§ **TASK GOAL**: Beginning with the line where "Where should I click to: Tap" appears, set down each line exactly until the records below end, and omit the pictures.

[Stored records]
======

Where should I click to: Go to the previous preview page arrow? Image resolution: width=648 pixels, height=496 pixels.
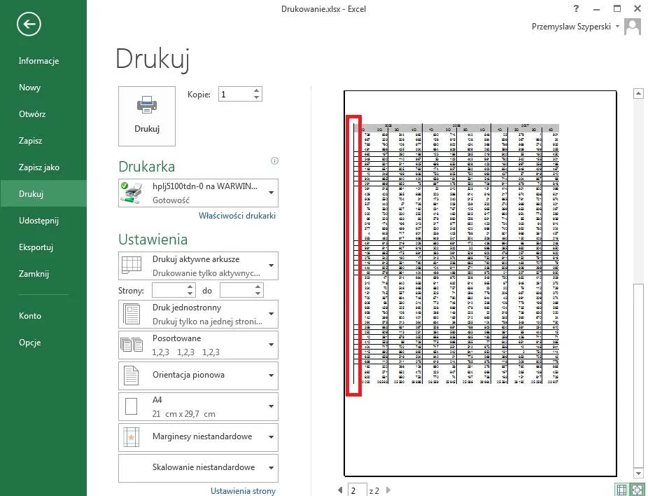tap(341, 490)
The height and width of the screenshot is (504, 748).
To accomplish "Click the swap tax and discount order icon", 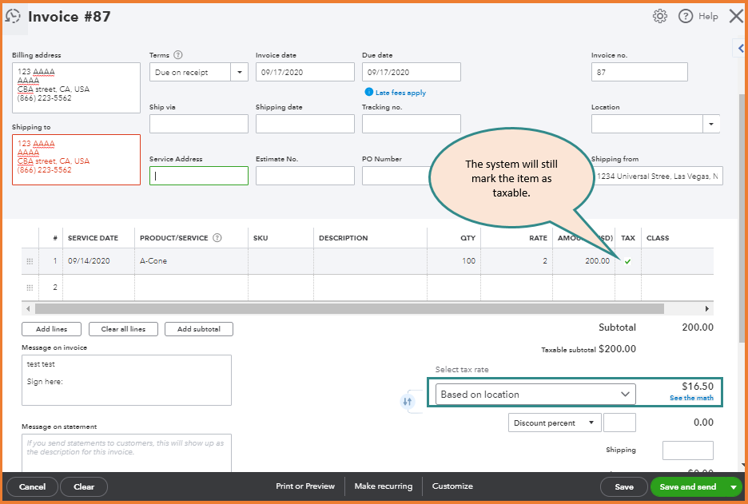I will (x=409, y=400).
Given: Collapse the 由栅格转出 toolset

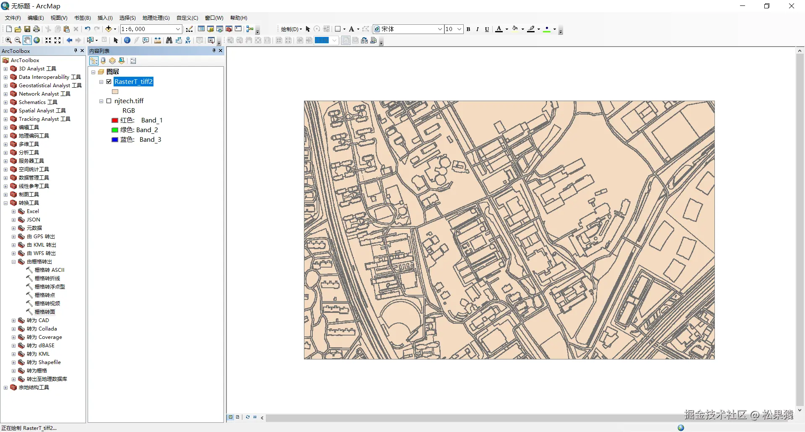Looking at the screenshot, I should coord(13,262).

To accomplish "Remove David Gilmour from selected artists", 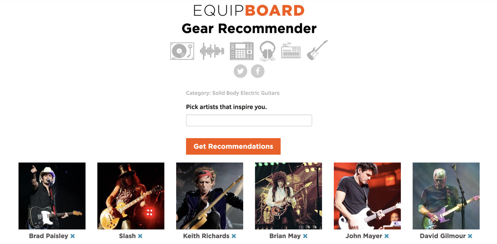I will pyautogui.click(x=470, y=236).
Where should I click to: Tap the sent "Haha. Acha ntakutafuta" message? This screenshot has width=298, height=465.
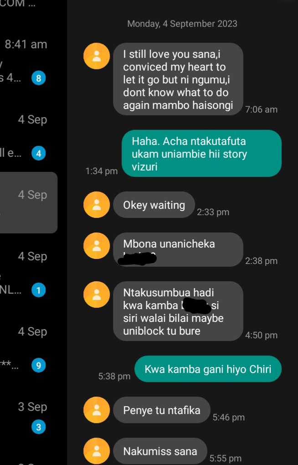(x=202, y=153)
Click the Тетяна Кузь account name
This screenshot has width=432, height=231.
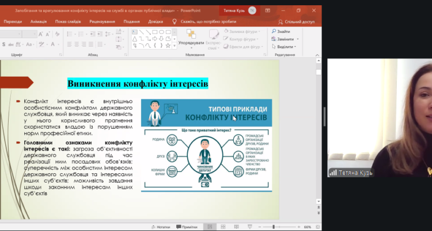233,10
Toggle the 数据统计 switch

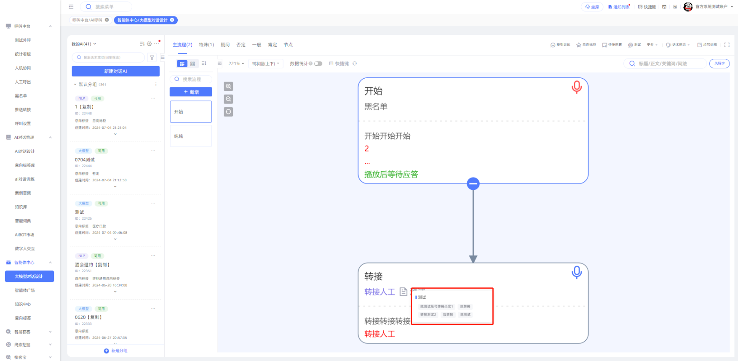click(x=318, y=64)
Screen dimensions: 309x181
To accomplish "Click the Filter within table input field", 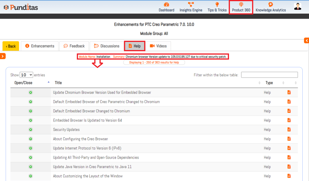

======

§ **EXPECTED OUTPUT**:
Where should I click to: Tap the sent "Haha. Acha ntakutafuta" message? This screenshot has width=298, height=465.
(x=202, y=153)
Click the Тетяна Кузь account name
This screenshot has width=432, height=231.
233,10
Toggle the 数据统计 switch

click(x=318, y=64)
Screen dimensions: 309x181
To accomplish "Click the Filter within table input field", 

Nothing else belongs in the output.